SQL - Normalization (1NF, 2NF, 3NF, BCNF)

Before diving into normal forms, you need to understand functional dependencies. A functional dependency X → Y means that if you know the value of X, you can determine the value of Y. In a table with...

Key Insights

  • Normalization eliminates data redundancy and update anomalies by systematically decomposing tables according to functional dependencies, with each normal form building upon the previous one.
  • First Normal Form (1NF) requires atomic values, Second Normal Form (2NF) eliminates partial dependencies, Third Normal Form (3NF) removes transitive dependencies, and Boyce-Codd Normal Form (BCNF) addresses remaining anomalies with overlapping candidate keys.
  • While normalization improves data integrity and reduces storage waste, real-world applications often require strategic denormalization for performance optimization—understanding the trade-offs is essential for effective database design.

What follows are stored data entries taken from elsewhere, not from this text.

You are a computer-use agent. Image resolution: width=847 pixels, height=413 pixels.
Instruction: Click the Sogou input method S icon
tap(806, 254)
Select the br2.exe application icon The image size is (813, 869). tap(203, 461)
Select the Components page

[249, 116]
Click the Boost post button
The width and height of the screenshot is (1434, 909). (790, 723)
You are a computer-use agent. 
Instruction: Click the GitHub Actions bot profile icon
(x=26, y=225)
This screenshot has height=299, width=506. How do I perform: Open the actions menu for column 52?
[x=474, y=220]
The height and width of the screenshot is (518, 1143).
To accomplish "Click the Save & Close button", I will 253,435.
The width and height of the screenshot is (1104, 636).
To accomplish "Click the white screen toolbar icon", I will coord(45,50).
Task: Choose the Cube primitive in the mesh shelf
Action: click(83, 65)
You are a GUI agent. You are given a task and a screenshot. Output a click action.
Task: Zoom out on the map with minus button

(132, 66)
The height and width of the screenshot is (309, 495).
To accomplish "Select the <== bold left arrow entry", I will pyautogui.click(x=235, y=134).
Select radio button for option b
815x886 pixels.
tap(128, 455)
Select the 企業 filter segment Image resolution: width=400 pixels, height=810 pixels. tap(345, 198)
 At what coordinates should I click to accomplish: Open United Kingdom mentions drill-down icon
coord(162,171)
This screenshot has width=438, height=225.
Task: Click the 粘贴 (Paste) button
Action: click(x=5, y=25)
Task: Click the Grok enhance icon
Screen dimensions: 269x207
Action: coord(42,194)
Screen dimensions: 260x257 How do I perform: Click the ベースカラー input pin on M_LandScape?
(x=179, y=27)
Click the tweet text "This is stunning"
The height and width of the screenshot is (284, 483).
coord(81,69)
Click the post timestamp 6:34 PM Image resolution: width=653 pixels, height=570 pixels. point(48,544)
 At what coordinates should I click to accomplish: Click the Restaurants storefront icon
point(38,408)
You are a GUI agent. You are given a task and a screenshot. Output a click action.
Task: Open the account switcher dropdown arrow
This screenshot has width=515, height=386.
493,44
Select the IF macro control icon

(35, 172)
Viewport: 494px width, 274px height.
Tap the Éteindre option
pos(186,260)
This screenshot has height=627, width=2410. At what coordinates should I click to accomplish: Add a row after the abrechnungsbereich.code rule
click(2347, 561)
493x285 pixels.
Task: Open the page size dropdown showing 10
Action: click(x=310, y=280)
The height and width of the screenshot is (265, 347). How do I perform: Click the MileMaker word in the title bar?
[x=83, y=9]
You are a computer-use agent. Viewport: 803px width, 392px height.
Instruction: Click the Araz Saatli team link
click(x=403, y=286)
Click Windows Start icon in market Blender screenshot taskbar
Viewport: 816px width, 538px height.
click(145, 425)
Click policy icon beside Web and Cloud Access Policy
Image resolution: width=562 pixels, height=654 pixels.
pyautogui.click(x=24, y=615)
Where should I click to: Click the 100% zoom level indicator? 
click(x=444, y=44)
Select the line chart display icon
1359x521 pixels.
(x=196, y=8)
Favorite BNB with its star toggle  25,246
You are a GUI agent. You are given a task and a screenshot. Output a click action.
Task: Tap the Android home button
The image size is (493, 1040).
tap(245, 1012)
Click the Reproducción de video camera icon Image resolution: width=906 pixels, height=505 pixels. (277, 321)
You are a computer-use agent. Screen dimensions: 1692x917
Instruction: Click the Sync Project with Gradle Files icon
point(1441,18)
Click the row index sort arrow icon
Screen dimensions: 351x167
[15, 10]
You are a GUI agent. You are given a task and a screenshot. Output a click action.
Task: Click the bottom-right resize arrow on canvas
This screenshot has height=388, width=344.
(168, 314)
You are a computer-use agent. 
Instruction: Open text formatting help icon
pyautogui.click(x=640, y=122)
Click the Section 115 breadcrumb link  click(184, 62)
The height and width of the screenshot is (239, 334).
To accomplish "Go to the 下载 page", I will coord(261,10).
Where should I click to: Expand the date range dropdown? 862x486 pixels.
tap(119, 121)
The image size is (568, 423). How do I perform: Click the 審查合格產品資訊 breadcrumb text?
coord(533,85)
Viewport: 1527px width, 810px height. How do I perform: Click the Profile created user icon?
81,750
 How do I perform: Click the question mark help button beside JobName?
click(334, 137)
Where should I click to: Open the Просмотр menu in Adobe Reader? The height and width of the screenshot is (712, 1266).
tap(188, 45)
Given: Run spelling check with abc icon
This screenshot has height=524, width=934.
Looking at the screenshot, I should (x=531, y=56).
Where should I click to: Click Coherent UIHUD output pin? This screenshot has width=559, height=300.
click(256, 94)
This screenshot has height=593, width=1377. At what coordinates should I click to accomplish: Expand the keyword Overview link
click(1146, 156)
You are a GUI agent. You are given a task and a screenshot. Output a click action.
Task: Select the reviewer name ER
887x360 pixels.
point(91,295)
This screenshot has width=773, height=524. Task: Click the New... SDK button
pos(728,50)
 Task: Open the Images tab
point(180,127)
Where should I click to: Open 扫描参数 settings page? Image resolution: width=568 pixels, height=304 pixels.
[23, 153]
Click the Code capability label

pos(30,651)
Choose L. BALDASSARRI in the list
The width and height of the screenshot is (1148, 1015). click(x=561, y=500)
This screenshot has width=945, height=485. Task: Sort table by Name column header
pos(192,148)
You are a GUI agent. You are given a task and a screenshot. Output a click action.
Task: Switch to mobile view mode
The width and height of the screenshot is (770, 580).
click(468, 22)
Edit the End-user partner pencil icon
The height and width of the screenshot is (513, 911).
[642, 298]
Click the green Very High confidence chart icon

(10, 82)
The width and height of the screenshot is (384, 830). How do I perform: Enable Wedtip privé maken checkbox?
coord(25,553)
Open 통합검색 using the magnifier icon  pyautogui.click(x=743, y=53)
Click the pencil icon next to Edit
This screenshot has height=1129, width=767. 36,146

Understanding Functional Dependencies

Before diving into normal forms, you need to understand functional dependencies. A functional dependency X → Y means that if you know the value of X, you can determine the value of Y. In a table with columns (StudentID, StudentName, CourseID, CourseName), StudentID → StudentName is a functional dependency because each student ID uniquely determines the student’s name.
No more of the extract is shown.